## Trecho da página
=-=-=-=-=

Camile Sproesser | gente é macaco de onça > 11.07.22 - 09.08.2022
Camile Sproesser | Gente é macaco de onça
11 de julho > 9 de agosto de 2022 .
Gente é macaco de onça - diz o falante yawalapiti, como conta o antropólogo Eduardo Viveiros de Castro. A onça olha pro homem e vê um macaco. O macaco olha pro homem e vê uma onça. Comer o homem é tornar-se onça. Um homem deveria comer outro homem? pergunta Hans Staden a Cunhambebe. E este responde, com uma perna humana na boca. Jauára ichê. Sou uma onça. É gostoso. Assim como a personitude é uma capacidade das onças, também a oncidade é uma potencialidade das gentes.
Camile, como Rosa - e usando tão bem o rosa - pinta o homem em seu devir-animal. Vemos o mundo em toda a sua jaguaridade. Naquilo que Viveiros de Castro chama de diferonça. Derrida fala em differance, a diferença diferente - a palavra soa igual, mas a grafia errada empurra pra novo sentido. Imagine uma diferensa. É diferente. Daí Viveiros fala em diferonça. Onde termina a fera e começa o fora? Pergunta. Impossível dizer. No conto meu tio iauaretê Guimarães Rosa se transmuta em onça, e transfigura sua linguagem em jaguanhenhem - língua de onça. "Ói a onça! Ui, ui, mecê é bom, faz isso comigo não, me mata não... Eu – Macuncozo... Faz isso não, faz não... Nhenhenhém... Heeé!... Hé... Aar-rrâ... Aaâh... Cê me arrhoôu... Remuaci... Rêiucàanacê... Araaã...Uhm... Ui... Ui... Uh... uh... êeêê... êê... ê..."
Pirei com a Camile numa edição de Macunaíma da editora Antofágica. Encontrei tudo o que não se espera da ilustração de uma obra canônica, não encontrei reverência, deferência, referência. Encontrei um rosa-choque herético, laranja-conlurb, azul-caneta, violeta-parra. A coragem de engolir essa onça que é o cânone, e de transformá-la em macaco da gente.
Quando me deparei com a obra da Camile encontrei aquilo que busco numa experiência lisérgica. Não o delírio mas o contrário disso: a lucidez através do restarte das premissas estéticas, ideológicas, morais. O LSD e alguns cogumelos desligam e ligam de novo nosso processador. Nada mais gostoso que voltar à estaca zero, e ver o mundo pela primeira vez, com o espanto dos bebês. Imagina a experiência lisérgica do parto - e a primeira vez que vemos um cachorro, um peixe, um pássaro. Minha filha está na fase de categorizar animais. "Pai, dinossauro era uma forma de dragão?" Sim!

=-=-=-=-=

Trechos do conjunto de dados:

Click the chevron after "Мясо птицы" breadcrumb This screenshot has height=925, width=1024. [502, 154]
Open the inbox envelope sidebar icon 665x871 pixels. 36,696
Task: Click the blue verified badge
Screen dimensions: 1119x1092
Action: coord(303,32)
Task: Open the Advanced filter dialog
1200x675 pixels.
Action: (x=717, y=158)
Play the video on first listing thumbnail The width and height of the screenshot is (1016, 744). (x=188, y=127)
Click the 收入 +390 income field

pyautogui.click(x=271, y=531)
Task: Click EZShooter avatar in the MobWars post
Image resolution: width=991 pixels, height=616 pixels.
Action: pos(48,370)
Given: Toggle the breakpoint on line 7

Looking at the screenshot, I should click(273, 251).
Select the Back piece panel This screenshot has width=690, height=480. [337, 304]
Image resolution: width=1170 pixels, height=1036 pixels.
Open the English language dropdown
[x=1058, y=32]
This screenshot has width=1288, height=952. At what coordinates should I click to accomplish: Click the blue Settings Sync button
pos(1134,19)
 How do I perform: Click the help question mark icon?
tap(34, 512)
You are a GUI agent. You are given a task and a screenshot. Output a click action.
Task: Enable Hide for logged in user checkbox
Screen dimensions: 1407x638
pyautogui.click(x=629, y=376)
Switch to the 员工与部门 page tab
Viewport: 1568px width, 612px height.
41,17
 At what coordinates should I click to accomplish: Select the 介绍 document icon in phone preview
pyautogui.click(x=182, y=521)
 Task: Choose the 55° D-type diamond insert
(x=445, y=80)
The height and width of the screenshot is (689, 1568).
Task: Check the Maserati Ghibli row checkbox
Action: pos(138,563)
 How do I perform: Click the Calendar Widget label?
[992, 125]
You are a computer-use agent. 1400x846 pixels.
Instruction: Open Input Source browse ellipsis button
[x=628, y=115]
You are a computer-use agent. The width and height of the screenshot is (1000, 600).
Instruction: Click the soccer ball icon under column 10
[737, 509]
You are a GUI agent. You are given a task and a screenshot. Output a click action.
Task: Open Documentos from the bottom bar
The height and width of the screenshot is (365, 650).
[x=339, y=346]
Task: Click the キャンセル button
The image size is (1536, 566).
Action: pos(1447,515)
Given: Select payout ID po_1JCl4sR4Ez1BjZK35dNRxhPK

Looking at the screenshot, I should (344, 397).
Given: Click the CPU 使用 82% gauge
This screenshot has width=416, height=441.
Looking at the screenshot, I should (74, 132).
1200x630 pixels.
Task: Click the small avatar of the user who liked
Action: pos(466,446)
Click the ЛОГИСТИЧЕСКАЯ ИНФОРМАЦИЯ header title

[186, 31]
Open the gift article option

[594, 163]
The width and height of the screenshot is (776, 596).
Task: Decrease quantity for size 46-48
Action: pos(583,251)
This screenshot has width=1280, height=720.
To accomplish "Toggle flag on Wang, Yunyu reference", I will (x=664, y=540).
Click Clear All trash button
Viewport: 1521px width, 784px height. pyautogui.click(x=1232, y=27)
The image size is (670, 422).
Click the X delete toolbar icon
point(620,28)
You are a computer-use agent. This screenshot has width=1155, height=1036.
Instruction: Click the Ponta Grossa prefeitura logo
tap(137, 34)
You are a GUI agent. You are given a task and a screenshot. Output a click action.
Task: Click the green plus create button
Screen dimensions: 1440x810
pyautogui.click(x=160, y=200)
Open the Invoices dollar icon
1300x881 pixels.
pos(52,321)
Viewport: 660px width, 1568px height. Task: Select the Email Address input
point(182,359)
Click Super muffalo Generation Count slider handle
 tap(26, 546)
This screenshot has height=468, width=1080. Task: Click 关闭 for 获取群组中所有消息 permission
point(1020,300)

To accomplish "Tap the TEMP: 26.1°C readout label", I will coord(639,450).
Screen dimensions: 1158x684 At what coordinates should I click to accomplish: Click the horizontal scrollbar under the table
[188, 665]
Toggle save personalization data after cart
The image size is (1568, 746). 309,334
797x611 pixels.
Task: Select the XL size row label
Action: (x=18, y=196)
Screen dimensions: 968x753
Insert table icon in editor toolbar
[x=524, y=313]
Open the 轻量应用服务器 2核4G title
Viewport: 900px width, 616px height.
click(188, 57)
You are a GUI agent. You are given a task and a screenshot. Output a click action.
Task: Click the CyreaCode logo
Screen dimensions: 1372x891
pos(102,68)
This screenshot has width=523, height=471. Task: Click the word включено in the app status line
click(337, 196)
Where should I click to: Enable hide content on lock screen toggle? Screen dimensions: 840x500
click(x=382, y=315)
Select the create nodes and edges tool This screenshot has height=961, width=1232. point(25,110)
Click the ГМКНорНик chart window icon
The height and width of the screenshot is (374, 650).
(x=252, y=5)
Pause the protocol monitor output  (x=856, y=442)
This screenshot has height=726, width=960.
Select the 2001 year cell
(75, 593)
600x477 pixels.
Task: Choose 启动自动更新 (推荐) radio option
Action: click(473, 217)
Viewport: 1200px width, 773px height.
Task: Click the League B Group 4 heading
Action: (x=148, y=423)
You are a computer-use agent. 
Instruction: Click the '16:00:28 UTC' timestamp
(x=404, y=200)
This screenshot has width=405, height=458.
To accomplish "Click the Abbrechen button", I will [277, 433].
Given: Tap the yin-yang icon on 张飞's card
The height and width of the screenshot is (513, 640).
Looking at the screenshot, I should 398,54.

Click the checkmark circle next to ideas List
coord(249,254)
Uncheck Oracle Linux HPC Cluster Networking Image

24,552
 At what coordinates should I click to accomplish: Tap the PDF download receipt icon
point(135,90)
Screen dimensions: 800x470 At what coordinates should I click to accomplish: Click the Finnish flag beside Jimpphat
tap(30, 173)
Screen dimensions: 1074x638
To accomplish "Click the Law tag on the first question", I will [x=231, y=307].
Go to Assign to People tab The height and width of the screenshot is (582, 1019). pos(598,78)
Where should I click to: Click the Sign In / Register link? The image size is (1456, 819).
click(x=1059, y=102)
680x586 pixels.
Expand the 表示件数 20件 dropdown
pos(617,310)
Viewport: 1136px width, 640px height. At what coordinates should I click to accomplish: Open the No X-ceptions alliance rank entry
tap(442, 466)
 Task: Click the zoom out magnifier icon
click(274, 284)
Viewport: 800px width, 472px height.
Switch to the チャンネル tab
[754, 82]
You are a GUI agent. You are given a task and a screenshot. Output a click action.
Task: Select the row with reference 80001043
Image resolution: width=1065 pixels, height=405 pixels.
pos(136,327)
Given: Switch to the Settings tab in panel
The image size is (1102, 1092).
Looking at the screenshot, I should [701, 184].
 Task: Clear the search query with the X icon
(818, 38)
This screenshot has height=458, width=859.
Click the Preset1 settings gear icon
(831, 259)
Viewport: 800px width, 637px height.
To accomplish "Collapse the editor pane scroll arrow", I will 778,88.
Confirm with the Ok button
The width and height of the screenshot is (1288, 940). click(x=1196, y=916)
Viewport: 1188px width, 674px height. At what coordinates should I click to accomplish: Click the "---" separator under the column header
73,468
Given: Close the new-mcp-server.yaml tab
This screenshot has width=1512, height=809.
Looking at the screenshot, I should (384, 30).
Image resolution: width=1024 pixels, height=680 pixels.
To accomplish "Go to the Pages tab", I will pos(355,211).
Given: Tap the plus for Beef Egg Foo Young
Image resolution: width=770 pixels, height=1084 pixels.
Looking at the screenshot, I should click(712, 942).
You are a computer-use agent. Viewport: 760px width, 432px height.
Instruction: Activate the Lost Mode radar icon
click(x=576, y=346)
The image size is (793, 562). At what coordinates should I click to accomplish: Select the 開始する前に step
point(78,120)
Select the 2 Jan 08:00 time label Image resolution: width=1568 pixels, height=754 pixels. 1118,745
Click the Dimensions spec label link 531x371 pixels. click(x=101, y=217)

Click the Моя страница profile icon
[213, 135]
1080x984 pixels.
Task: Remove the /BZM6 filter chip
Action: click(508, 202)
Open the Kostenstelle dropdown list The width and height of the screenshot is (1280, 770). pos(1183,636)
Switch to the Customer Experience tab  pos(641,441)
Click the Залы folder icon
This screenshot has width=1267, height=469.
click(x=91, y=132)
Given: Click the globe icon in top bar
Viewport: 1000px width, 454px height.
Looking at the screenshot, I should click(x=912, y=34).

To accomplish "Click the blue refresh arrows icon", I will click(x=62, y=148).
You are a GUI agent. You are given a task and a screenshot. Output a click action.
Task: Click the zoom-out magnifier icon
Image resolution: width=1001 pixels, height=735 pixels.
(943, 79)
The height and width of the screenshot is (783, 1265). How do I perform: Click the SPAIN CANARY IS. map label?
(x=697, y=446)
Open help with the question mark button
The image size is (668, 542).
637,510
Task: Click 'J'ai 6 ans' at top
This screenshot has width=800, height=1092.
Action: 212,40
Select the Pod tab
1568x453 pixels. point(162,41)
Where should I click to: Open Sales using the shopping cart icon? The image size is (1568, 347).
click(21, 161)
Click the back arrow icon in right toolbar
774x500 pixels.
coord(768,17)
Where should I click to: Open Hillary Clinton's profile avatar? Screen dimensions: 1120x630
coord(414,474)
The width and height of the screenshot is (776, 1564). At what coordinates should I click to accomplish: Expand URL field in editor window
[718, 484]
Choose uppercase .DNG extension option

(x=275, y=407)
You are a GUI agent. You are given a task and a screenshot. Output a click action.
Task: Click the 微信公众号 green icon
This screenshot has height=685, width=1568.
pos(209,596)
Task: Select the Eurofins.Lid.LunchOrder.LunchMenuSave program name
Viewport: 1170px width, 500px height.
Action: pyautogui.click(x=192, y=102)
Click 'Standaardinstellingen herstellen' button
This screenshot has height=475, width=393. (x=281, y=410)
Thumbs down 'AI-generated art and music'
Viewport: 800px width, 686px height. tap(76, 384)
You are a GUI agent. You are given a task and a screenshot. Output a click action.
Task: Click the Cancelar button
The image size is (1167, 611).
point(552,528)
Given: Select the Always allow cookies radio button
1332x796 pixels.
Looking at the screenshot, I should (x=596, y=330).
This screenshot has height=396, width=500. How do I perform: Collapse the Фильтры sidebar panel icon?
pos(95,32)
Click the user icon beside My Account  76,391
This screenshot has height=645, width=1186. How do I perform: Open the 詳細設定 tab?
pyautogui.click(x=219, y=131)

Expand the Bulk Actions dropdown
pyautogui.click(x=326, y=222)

=-=-=-=-=

## Tarefas a realizar
a: Com base no texto sobre Camile Sproesser, explique por que Viveiros de Castro emprega o termo "diferonça".
b: De acordo com o texto sobre Camile Sproesser, em que publicação o trabalho da artista foi encontrado?
c: Dê prosseguimento ao texto sobre Camile Sproesser a partir do ponto em que ele termina.

## Respostas por item
a: O termo segue o modelo da "differance" de Derrida, a "diferença diferente", em que a palavra soa igual, mas a grafia errada a empurra para um novo sentido. Por isso Viveiros de Castro fala em "diferonça", palavra em que a onça se insere na própria diferença.

b: Numa edição de Macunaíma da editora Antofágica.

c:
Michael Pollan descreve a mente como uma montanha nevada onde a circulação de pessoas formou sulcos pelas quais é mais fácil descer. O cérebro, com a idade, passa a fazer só os caminhos que já conhece. O LSD enche a montanha de neve nova, e de repente já não há mais trilhas habituais. Você pode escolher qualquer caminho. Sinaptogênese, chamam, quando o cérebro constrói novas estradas, pontes, trilhas. Acontece cada vez menos, na vida. Às vezes acontece com um quadro. Gosto de ver os quadros da Camile como sinaptogenéticos.
Eu sou a barata, responde a Clarice Lispector. Eu, corpo neutro de barata, eu com uma vida que finalmente não me escapa pois enfim a vejo fora de mim. Por essas e outros, o próprio Viveiros de Castro é quem diz: Guimarães é fera, mas Clarice é foda.
Todo pintor é um autodidata, Camile me diz. E conta que pintou tudo isso no mato, cercada de cachorros - quem sabe transmutada em devir-cão. Pirou na pandemia, e pintou pra não pirar. E pirou pintando, e pra pirar pintou.
Gosto que seus animais tem algo de mitológicos, e ainda assim tão reais. Lembro da minha filha: dinossauro é uma forma de dragão. As feras estão por toda parte. Mas não se trata de temê-las. Nem domá-las. A dicotomia não se aplica. Basta lembrar que não há fera sem fora. E ainda assim: não há fera nenhuma fora da gente. Camile é fera. Camile é foda.